Problem => Find the word "request" in the records below. List each line containing it.

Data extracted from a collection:
^^^^^^^^^^^^^^^^

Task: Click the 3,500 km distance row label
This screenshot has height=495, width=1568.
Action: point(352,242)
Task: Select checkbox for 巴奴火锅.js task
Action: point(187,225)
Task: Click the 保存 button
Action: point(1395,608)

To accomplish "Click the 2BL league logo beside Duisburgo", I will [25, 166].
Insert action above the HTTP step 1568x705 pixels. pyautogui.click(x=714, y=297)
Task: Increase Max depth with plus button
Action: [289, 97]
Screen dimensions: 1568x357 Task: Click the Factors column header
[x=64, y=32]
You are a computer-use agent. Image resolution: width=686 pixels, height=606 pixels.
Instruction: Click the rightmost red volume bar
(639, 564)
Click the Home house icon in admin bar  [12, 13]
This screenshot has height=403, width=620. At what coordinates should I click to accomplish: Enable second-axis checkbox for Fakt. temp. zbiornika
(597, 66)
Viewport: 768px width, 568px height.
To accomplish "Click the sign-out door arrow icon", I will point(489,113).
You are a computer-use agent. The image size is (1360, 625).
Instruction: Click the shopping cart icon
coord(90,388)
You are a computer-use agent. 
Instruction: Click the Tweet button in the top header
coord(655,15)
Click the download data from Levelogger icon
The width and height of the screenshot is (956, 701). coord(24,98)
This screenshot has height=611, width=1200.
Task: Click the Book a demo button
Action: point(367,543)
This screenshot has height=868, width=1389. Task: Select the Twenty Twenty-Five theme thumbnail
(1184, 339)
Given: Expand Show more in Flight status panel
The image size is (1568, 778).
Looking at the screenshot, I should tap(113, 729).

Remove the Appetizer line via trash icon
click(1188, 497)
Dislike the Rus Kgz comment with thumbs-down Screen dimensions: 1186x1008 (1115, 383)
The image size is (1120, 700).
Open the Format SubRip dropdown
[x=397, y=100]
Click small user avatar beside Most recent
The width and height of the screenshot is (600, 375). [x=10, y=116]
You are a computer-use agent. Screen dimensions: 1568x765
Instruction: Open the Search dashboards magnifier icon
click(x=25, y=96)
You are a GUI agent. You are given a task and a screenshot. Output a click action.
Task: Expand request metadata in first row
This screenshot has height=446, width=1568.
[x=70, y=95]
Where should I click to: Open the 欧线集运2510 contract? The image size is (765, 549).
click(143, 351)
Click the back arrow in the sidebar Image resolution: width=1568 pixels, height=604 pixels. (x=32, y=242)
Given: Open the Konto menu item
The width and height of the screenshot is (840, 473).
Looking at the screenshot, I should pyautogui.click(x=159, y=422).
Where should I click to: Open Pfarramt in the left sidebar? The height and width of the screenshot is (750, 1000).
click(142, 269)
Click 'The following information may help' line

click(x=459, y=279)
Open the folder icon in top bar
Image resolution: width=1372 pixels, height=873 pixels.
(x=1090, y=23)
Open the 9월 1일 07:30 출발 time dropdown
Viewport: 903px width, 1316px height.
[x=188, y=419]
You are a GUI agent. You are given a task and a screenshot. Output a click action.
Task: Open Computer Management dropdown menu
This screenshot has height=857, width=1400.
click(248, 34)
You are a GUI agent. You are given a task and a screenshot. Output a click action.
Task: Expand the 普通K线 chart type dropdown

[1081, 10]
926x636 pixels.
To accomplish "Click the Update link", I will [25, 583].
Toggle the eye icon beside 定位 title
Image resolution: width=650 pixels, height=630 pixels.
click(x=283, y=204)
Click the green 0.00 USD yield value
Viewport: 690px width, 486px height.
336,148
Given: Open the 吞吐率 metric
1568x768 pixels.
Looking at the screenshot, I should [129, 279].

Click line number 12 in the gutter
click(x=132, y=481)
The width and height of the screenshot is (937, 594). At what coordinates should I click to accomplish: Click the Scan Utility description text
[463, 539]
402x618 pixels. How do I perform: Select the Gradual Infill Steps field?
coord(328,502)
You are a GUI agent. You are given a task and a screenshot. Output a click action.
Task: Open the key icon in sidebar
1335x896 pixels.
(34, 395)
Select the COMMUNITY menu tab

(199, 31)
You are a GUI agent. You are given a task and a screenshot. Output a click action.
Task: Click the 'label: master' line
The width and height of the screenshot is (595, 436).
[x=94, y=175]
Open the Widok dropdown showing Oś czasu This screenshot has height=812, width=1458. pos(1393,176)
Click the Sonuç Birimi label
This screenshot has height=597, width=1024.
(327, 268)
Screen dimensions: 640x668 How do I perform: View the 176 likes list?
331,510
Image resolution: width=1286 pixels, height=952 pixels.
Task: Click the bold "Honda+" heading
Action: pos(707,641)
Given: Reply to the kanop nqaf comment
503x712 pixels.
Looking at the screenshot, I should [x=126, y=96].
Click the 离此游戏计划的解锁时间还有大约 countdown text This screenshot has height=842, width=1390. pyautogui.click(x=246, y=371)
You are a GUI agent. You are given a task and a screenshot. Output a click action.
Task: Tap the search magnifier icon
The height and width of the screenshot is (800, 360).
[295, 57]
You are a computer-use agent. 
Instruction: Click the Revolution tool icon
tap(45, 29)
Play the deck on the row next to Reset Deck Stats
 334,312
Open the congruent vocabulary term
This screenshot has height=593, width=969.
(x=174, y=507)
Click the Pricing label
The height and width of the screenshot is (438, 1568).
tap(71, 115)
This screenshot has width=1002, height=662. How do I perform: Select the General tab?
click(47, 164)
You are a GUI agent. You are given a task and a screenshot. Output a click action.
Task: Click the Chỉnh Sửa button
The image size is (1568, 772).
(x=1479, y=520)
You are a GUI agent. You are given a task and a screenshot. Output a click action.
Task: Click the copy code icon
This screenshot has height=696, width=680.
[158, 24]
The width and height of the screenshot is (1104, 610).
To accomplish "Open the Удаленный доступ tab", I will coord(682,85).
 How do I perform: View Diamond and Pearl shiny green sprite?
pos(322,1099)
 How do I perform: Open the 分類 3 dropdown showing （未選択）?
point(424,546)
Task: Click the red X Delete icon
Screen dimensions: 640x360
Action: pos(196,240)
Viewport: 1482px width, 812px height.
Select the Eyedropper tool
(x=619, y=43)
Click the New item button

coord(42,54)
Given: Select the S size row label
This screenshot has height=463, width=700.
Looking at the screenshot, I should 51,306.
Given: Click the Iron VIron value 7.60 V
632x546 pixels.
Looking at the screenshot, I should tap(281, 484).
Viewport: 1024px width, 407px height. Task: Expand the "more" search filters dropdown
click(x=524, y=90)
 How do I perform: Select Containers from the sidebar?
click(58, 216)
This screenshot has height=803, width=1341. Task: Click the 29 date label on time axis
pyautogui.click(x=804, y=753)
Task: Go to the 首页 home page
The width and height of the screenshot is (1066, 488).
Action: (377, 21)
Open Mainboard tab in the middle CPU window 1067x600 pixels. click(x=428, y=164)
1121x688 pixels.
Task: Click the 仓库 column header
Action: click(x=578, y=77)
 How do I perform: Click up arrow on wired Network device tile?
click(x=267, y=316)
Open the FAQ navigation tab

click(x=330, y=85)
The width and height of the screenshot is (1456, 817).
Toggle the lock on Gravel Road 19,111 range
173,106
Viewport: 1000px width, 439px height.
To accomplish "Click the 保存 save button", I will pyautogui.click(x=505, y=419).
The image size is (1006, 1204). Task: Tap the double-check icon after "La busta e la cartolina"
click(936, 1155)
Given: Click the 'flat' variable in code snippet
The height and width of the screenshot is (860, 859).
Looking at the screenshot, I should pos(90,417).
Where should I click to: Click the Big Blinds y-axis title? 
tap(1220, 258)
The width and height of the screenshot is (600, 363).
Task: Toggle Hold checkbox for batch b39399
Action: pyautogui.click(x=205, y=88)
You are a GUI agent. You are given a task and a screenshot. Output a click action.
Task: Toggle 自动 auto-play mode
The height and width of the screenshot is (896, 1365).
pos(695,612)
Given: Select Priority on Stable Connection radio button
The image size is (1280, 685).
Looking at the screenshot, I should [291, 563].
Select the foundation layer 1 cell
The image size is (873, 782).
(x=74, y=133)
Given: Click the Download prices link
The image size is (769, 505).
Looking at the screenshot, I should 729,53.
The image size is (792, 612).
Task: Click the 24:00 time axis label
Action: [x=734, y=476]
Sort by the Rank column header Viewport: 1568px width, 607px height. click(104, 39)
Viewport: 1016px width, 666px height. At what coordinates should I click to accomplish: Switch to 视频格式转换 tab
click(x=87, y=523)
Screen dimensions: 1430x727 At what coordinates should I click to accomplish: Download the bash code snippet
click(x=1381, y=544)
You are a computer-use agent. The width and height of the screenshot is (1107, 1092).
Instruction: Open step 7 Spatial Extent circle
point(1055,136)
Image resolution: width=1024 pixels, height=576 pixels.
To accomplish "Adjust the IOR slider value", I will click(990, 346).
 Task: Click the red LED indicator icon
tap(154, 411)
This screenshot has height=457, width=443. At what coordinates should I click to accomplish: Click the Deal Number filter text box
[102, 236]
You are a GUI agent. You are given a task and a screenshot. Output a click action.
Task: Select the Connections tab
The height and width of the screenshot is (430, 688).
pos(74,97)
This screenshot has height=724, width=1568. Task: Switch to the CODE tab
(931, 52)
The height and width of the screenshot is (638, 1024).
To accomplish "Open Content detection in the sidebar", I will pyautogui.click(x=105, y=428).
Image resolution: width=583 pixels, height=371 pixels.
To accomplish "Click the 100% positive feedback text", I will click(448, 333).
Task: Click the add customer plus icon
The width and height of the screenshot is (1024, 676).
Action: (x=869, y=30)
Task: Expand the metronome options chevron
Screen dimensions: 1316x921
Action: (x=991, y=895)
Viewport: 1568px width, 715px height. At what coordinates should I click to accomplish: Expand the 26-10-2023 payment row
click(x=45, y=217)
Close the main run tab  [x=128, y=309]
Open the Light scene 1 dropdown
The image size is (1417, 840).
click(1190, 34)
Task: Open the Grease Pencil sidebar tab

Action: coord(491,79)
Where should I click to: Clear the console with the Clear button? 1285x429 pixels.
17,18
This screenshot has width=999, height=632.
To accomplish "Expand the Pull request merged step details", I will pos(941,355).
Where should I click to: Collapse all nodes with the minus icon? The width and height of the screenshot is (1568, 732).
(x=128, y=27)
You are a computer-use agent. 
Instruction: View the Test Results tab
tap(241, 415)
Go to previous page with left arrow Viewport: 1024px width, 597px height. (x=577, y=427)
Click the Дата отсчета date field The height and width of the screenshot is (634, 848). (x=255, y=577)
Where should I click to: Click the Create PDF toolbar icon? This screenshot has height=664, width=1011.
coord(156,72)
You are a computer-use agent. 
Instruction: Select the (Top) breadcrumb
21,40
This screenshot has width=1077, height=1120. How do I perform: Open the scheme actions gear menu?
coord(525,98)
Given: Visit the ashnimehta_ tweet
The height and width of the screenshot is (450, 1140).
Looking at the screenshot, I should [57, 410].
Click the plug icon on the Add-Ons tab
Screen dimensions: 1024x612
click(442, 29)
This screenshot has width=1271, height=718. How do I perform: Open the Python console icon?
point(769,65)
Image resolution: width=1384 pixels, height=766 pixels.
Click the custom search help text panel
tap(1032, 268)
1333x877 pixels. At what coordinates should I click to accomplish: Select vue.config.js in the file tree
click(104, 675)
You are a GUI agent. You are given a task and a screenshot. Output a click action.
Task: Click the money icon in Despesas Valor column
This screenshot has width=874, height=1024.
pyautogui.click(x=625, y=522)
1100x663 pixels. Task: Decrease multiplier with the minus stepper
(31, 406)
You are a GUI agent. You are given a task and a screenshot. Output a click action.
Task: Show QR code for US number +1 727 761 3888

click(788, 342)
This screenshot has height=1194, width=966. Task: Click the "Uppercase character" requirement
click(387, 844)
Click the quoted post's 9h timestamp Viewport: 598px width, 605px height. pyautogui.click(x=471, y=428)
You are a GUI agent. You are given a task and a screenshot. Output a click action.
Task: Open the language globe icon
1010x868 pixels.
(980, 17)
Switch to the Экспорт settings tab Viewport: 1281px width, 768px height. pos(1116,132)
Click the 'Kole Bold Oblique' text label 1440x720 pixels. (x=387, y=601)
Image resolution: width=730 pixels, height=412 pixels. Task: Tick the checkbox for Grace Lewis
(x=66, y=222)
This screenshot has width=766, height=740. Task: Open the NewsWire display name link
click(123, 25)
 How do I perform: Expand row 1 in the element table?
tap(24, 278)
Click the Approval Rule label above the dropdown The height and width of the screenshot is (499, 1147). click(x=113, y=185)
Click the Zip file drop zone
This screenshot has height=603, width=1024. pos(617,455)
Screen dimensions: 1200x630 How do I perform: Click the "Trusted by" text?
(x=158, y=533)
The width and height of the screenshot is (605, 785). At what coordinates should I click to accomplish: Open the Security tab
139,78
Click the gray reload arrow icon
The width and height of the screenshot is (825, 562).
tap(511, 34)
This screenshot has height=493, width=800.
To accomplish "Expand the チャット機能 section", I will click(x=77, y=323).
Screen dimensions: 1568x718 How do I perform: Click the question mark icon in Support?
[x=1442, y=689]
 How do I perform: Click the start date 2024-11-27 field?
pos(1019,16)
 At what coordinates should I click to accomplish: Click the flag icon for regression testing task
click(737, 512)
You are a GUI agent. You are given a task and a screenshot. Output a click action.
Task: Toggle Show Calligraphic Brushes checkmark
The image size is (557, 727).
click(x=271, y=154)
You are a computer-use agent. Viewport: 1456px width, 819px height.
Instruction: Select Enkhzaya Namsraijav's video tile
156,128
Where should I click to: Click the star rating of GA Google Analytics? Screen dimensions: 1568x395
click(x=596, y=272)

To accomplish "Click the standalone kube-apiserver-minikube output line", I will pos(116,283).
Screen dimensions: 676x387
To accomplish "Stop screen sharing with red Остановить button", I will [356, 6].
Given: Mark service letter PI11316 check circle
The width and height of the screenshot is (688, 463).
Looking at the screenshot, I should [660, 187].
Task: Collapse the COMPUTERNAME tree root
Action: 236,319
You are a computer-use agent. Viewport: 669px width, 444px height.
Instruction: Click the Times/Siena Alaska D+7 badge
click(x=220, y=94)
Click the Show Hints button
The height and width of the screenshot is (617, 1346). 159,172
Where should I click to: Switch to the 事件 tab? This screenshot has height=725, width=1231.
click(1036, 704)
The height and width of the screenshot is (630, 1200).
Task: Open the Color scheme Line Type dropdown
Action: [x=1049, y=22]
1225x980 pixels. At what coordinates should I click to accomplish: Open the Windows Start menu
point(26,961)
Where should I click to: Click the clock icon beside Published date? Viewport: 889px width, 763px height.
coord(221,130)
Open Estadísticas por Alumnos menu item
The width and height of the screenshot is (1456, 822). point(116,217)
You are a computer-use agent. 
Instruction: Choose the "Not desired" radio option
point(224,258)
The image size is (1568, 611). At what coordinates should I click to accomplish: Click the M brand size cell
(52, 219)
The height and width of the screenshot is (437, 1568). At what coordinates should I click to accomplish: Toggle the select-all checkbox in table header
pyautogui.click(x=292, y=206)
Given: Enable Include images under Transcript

^^^^^^^^^^^^^^^^

Written response =>
Task: Expand request metadata in first row
To accomplish "Expand the Pull request merged step details", I will pos(941,355).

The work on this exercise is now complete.